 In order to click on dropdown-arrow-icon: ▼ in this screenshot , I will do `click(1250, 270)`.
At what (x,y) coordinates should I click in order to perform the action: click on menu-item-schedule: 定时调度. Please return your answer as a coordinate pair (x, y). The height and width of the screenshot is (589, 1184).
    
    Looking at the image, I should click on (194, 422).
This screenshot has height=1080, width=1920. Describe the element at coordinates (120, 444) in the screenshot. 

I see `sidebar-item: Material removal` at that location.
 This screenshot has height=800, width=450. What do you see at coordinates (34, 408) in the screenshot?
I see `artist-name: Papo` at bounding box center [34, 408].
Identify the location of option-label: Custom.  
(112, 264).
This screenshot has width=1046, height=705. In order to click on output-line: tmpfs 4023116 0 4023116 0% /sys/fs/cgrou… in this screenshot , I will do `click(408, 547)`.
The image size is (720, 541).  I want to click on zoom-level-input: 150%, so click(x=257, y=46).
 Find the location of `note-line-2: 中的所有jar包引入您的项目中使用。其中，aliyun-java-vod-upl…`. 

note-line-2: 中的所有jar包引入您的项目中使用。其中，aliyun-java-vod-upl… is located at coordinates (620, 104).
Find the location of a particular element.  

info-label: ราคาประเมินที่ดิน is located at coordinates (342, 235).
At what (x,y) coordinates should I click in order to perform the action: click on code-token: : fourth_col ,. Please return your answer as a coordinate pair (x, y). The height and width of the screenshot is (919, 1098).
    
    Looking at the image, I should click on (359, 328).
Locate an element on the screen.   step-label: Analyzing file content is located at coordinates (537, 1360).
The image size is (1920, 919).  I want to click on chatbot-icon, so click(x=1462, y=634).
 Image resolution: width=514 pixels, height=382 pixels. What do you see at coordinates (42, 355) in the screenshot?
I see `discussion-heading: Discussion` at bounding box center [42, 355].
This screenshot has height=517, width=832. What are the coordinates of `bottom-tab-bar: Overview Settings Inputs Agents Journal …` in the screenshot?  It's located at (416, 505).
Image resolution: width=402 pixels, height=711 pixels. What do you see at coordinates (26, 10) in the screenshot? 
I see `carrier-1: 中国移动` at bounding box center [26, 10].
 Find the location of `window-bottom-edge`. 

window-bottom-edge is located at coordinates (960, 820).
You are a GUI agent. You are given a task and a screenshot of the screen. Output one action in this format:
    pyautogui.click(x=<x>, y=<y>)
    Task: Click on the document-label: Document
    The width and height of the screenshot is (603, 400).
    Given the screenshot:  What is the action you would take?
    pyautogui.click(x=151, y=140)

+ + + + +

What you need to do. Please output the material above as a JSON list of strings, one string per line, leaving out blank lines.

Your response.
[
  " In order to click on dropdown-arrow-icon: ▼ in this screenshot , I will do `click(1250, 270)`.",
  "At what (x,y) coordinates should I click in order to perform the action: click on menu-item-schedule: 定时调度. Please return your answer as a coordinate pair (x, y). The height and width of the screenshot is (589, 1184).",
  "    Looking at the image, I should click on (194, 422).",
  "This screenshot has height=1080, width=1920. Describe the element at coordinates (120, 444) in the screenshot. ",
  "I see `sidebar-item: Material removal` at that location.",
  " This screenshot has height=800, width=450. What do you see at coordinates (34, 408) in the screenshot?",
  "I see `artist-name: Papo` at bounding box center [34, 408].",
  "Identify the location of option-label: Custom.  ",
  "(112, 264).",
  "This screenshot has width=1046, height=705. In order to click on output-line: tmpfs 4023116 0 4023116 0% /sys/fs/cgrou… in this screenshot , I will do `click(408, 547)`.",
  "The image size is (720, 541).  I want to click on zoom-level-input: 150%, so click(x=257, y=46).",
  " Find the location of `note-line-2: 中的所有jar包引入您的项目中使用。其中，aliyun-java-vod-upl…`. ",
  "note-line-2: 中的所有jar包引入您的项目中使用。其中，aliyun-java-vod-upl… is located at coordinates (620, 104).",
  "Find the location of a particular element.  ",
  "info-label: ราคาประเมินที่ดิน is located at coordinates (342, 235).",
  "At what (x,y) coordinates should I click in order to perform the action: click on code-token: : fourth_col ,. Please return your answer as a coordinate pair (x, y). The height and width of the screenshot is (919, 1098).",
  "    Looking at the image, I should click on (359, 328).",
  "Locate an element on the screen.   step-label: Analyzing file content is located at coordinates (537, 1360).",
  "The image size is (1920, 919).  I want to click on chatbot-icon, so click(x=1462, y=634).",
  " Image resolution: width=514 pixels, height=382 pixels. What do you see at coordinates (42, 355) in the screenshot?",
  "I see `discussion-heading: Discussion` at bounding box center [42, 355].",
  "This screenshot has height=517, width=832. What are the coordinates of `bottom-tab-bar: Overview Settings Inputs Agents Journal …` in the screenshot?  It's located at (416, 505).",
  "Image resolution: width=402 pixels, height=711 pixels. What do you see at coordinates (26, 10) in the screenshot? ",
  "I see `carrier-1: 中国移动` at bounding box center [26, 10].",
  " Find the location of `window-bottom-edge`. ",
  "window-bottom-edge is located at coordinates (960, 820).",
  "You are a GUI agent. You are given a task and a screenshot of the screen. Output one action in this format:",
  "    pyautogui.click(x=<x>, y=<y>)",
  "    Task: Click on the document-label: Document",
  "    The width and height of the screenshot is (603, 400).",
  "    Given the screenshot:  What is the action you would take?",
  "    pyautogui.click(x=151, y=140)"
]